Also, this discussion might make more sense next week once I have the new patches for review, as any potential shortcomings can be discussed knowing the actual implementation.

Here’s the current plan (it’s subject to change until a final patch is implemented and presented for discussion):

  1. Move the serialization passes to translation. Why? From a conceptual pov, they make more sense to be there as they involve translation. From an implementation pov, it would allow us to use any existing LLVM IR infrastructure for offloading code more easily, as it involves having both the host and device LLVM IR representations available at the same time.
  2. Move several offloading bits from Clang to LLVM.
  3. Introduce this pipeline in the translation context, leveraging steps 1 & 2.

Features to be gained:

  1. The ability to link to device bitcode libraries in general. Why do we want this? Interoperability, eg. someone created a bitcode library using CUDA or HIP and a user wants to use functions in this library. libdevice is a concrete example of such library.
  2. Flexibility of the process.

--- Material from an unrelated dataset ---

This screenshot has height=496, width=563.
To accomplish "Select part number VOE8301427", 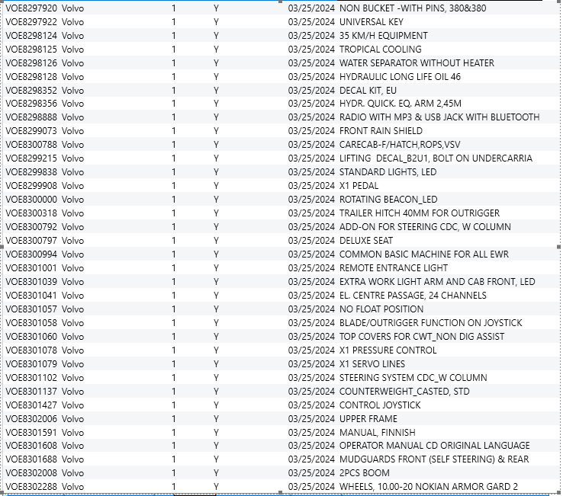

For example adding the option for generating offload annotations, allows for using all Clang features wrt binary generation, linking, etc, including the ability for generating and linking rdc.
  3. The inclusion of new features, such as fast math.
  4. Having an always available GPU codegen pipeline, even in the absence of the CUDA driver, CUDA toolkit or ROCm installation, as all of those dependencies only need to be satisfied in a target system with Clang.